Klimaks dari memoar tersebut dibangun secara perkusi menjadi beberapa adegan yang mengerikan, satu demi satu, masing-masing menjanjikan untuk menjadi pukulan terakhir, di mana perusahaan Charney mengambil Playboy Mansion berkembang dari sekadar remaja menjadi mengerikan. Tetap saja, Flannery tetap berada di American Apparel melewati setiap titik puncaknya, bersedia menerima iblis yang dia kenal dan takut kehilangan tujuan dan tempatnya. “Sungguh menakjubkan,” tulis Margaret Atwood “The Handmaid’s Tale”, “apa yang biasa dilakukan orang, asalkan ada beberapa kompensasi.”
Meskipun Flannery sangat paham tentang eksploitasi dan kepicikan American Apparel di bawah Charney — dan kekejaman budaya di mana metode terbaik wanita untuk peningkatan karier membuatnya tertarik — dia menghindari perangkap dogmatisme yang mudah, menenun dalam sugesti diam-diam bahwa mungkin setiap perusahaan sama eksploitatifnya, jika tidak secara telanjang.
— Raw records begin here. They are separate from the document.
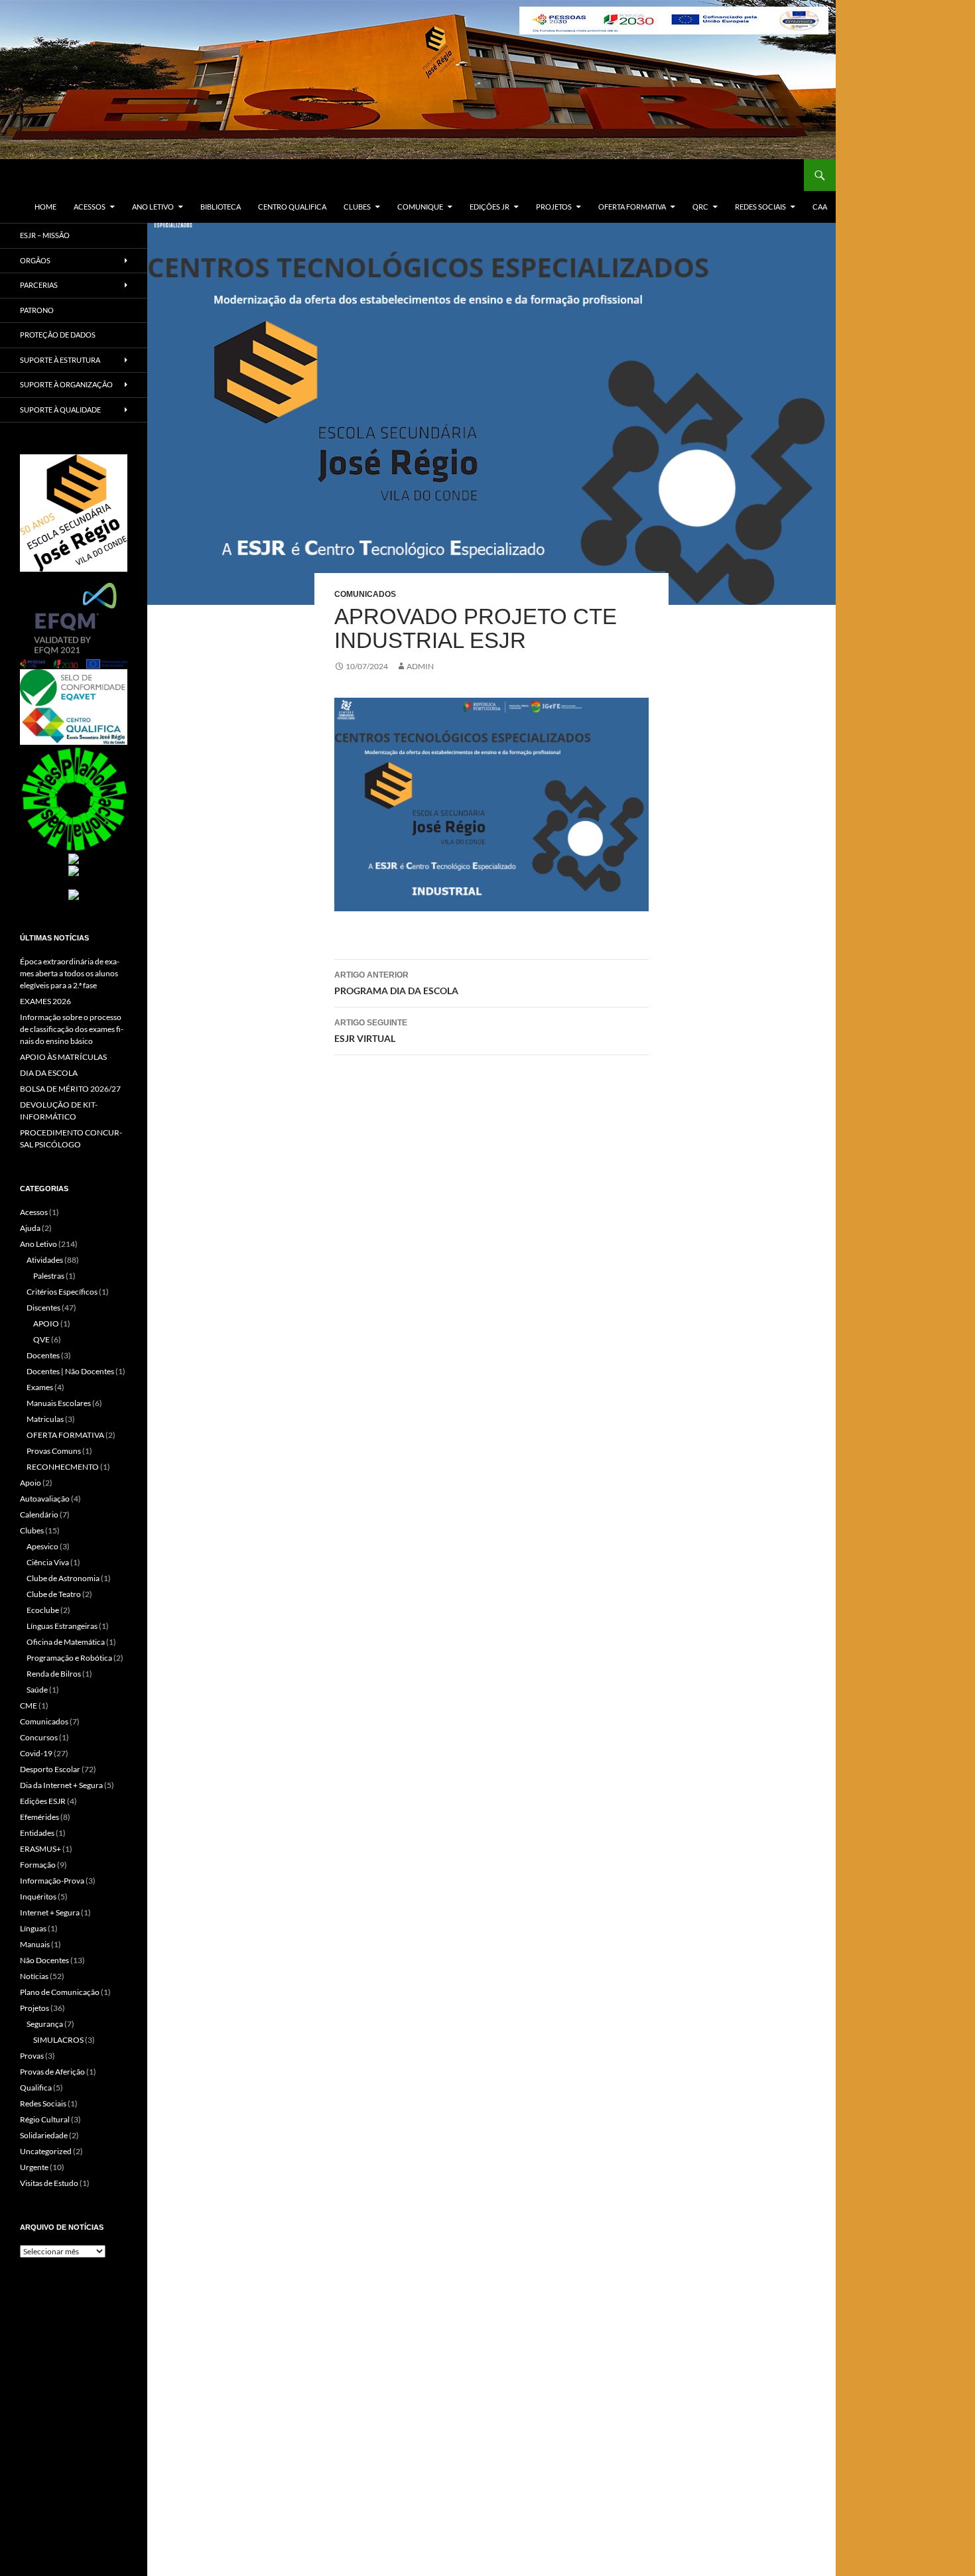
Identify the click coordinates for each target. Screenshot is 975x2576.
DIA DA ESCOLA (49, 1073)
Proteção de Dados (58, 334)
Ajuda (30, 1228)
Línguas (33, 1928)
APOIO (46, 1323)
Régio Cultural (45, 2119)
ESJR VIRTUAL (370, 1031)
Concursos (39, 1737)
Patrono (37, 310)
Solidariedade (44, 2135)
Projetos (554, 206)
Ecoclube (43, 1610)
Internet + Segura (50, 1912)
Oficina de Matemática (66, 1642)
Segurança (45, 2024)
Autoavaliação (45, 1499)
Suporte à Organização (66, 384)
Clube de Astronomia (63, 1578)
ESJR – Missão (45, 235)
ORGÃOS (35, 260)
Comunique (420, 206)
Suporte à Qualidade (60, 409)
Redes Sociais (760, 206)
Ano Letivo (153, 206)
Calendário (39, 1514)
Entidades (37, 1833)
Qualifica (36, 2088)
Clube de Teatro (54, 1594)
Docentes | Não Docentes (70, 1371)
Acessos (89, 206)
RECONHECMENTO (63, 1467)
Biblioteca (220, 206)
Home (45, 206)
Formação (38, 1865)
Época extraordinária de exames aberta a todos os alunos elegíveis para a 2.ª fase (69, 973)
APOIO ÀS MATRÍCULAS (63, 1057)
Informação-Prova (52, 1881)
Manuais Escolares (59, 1403)
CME (28, 1705)
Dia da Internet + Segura (61, 1785)
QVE (41, 1339)
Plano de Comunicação (59, 1992)
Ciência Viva (48, 1562)
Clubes (357, 206)
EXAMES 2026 (45, 1001)
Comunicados (365, 594)
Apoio (30, 1483)
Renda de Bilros (54, 1674)
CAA (819, 206)
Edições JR (489, 206)
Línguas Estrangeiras (62, 1626)
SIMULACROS (58, 2040)
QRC (700, 206)
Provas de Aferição (52, 2072)
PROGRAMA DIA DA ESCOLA (396, 983)
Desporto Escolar (50, 1769)
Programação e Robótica (69, 1658)
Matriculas (45, 1419)
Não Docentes (44, 1960)
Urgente (34, 2167)
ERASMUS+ (40, 1849)
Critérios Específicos (62, 1292)
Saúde (37, 1690)
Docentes (43, 1355)
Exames (40, 1387)
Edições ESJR (43, 1801)
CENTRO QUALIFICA (292, 206)
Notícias (34, 1976)
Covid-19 (36, 1753)
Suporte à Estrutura (60, 359)
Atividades (45, 1260)
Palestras (48, 1276)
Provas (32, 2056)
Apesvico (42, 1546)
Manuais (35, 1944)
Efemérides (39, 1817)
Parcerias (39, 285)
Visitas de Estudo (49, 2183)
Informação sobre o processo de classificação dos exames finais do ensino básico (71, 1029)
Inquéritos (38, 1896)
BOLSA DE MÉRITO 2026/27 (70, 1089)
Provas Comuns (54, 1451)
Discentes (43, 1308)
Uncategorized (46, 2151)
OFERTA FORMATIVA (632, 206)
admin (420, 666)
Ketika American Apparel pasti berantakan, dan rezim satu orang Charney dilemahkan oleh dewan perusahaan yang lebih konvensional, Flannery memandangnya dengan sedih, bahkan nostalgia: “Sama seperti Hollywood mengambil hal yang membuat seseorang istimewa — apa yang membuat mereka menonjol dari yang lain. menjadi terkenal – lalu menjalankannya melalui penggiling daging dan memompa keluar hamburger lama yang sama untuk konsumsi massal. Hal yang sama terjadi pada American Apparel.”
Penonton tertarik pada kekayaan, ketenaran, keindahan — cerita tentang tempat-tempat eksklusif dan langka yang sebelumnya tidak pernah kita lihat sekilas. Semua lebih baik ketika ketegangan kecemburuan kita menjadi kunci utama schadenfreude, ketika kita dapat menghibur diri kita sendiri dengan pengetahuan bahwa itu adalah busuk di inti sana. Tapi tetap saja … bukankah kita ingin menjadi bagian darinya sekali? Dan hanya mengabaikan Charney sebagai pelanggar yang menyimpang – satu-satunya apel yang buruk, pembebasan yang bagus – adalah kesimpulan yang terlalu rapi mengapa dunia yang berantakan dan berkilauan ini terus memikat kita. Flannery tampaknya tidak mau mengubah memoarnya menjadi kisah moralitas yang rapi. Bagus. Mungkin moral terpenting buku itu ada dalam penceritaan kisah itu sendiri. Di sini, Flannery berkata, berkumpullah dan biarkan aku memberitahumu apa yang terjadi padaku. Saya mengalami ini, katanya, jadi mungkin Anda tidak perlu melakukannya.
Dana Schwartz adalah penulis novel laris “Anatomy: A Love Story” dan “Immortality: A Love Story”. Dia tinggal di Los Angeles.
Sebuah Memoar Milenial Los Angeles
Henry Holt. 222 hlm. $27,99
Sebuah catatan untuk pembaca kami
Kami adalah peserta dalam Program Amazon Services LLC Associates, sebuah program periklanan afiliasi yang dirancang untuk menyediakan sarana bagi kami untuk mendapatkan bayaran dengan menautkan ke Amazon.com dan situs afiliasinya.